Plasma blobs [Brace et al., 1980; 1982] and magnetic flux ropes [Russell and Elphic, 1979] observed in the vicinity of the ionopause have been interpreted in terms of the Kelvin- Helmholtz instability [Wolff et al., 1980], curvature forces pulling field lines into the ionosphere [Russell et al., 1987], and magnetic reconnection, whether between sheared magnetosheath magnetic fields or between sheared magnetosheath [Dreher et al., 1995] and minimagnetosphere magnetic fields [Ma et al., 2002; Harnett, 2009; Brain et al., GRL, 2010]. Two point measurements will enable to simultaneously monitor the input or boundary conditions for the instabilities that generate these structures and the resulting outflow, e.g., to test for the predicted effects of density gradients [Duru et al., 2009] and magnetosheath magnetic field orientations. They will allow us to gauge event dimensions and determine event velocities by timing methods. Minimum variance algorithms applied to the magnetic field measurements will permit determination of boundary orientations [Bertucci et al., 2005]. Particle observations within the structures will aid in the determination of magnetic topologies.

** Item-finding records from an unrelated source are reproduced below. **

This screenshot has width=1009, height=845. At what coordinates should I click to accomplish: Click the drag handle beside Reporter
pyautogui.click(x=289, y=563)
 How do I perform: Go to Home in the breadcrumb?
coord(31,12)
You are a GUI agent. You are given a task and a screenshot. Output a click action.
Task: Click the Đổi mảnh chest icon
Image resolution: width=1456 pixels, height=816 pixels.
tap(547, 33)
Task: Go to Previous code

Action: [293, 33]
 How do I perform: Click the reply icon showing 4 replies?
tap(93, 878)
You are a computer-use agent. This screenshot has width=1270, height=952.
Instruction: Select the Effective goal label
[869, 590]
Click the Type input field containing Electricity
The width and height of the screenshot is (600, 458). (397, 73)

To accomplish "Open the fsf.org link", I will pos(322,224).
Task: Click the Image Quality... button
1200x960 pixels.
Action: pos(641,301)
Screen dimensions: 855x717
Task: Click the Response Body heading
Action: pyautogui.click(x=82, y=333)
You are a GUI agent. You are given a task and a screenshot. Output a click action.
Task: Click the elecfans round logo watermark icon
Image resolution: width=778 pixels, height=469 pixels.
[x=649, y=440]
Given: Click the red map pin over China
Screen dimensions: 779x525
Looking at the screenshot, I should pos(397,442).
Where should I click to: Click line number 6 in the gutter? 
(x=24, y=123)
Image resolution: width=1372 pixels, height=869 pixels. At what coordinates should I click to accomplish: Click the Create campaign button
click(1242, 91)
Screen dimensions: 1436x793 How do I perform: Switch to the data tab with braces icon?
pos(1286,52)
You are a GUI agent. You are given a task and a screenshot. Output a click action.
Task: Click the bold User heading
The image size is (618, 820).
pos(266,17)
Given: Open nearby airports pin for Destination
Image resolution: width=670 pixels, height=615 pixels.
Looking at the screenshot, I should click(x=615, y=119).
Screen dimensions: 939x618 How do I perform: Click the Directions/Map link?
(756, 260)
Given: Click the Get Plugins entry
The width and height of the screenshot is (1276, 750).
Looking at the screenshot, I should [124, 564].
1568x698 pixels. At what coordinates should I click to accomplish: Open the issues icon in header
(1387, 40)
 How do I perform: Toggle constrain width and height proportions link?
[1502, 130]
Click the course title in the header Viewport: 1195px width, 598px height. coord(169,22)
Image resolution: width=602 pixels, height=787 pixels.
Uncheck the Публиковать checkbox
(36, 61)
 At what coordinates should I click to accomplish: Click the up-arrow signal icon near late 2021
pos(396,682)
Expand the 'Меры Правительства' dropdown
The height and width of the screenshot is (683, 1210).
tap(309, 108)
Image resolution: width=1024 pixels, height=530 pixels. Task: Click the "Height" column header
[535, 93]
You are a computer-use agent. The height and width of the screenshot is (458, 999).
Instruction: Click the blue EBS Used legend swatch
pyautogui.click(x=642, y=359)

In particular, we will use MarsCAT observations to test the criteria governing the Kelvin- Helmholtz instability when wavelike structures are observed, and the likelihood of reconnection when flux ropes are observed. We will seek evidence for the giant plasma flow vortices reported by Pope et al. [2009]. Finally, we will test the prediction that the occurrence of the Kelvin-Helmholtz instability is favored in the hemisphere with the outward pointing magnetosheath convection electric field [Terada et al., 2002]. MarsCAT will make wave observations with the magnetometers, and with the plasma instruments. When the plasma instruments are sweeping, the sweep rate will set the upper frequency limit of the observations. Higher frequency modes will be observed by setting the Langmuir probe and Faraday cup to fixed bias and measuring current collection.

Boundary Interactions

Previous observations [e.g., Mahajan et al., 2007] suggest that the structure of Mars ionosphere cannot be explained by a photochemically formed layer. The interactions between the ionosphere and lower neutral atmosphere probably play important roles in shaping the Mars ionosphere. In addition, solar variations influence Mars ionosphere by modifying the ionospheric energy budget. The proposed global observations of Mars ionosphere by MarsCAT will help us further characterize Mars ionosphere. The modeling effort will run three- dimensional (3-D) simulations that will help us understand the physics behind the 3-D structure of Mars ionosphere. In addition, newly-developed 3-D simulations of Mars ionosphere that involve the lower neutral atmosphere can investigate the influence of solar activity and atmospheric dynamics (e.g., interaction with the natural atmosphere waves, diffusion, transport) on Mars ionosphere.

Therefore, we propose to include comparative studies between measurements and numerical simulations to further advance understanding of Mars ionosphere. These comparative studies will benefit both the observation and model communities. First, the proposed global measurements will help validate and improved numerical models. Second, the full physics and dynamics in the numerical models will help us explain the observations. To be consistent with the proposed global mapping observations, we will use time-dependent 3-D models to simulate Mars ionosphere and its spatio-temporal structures as described in the implementation section.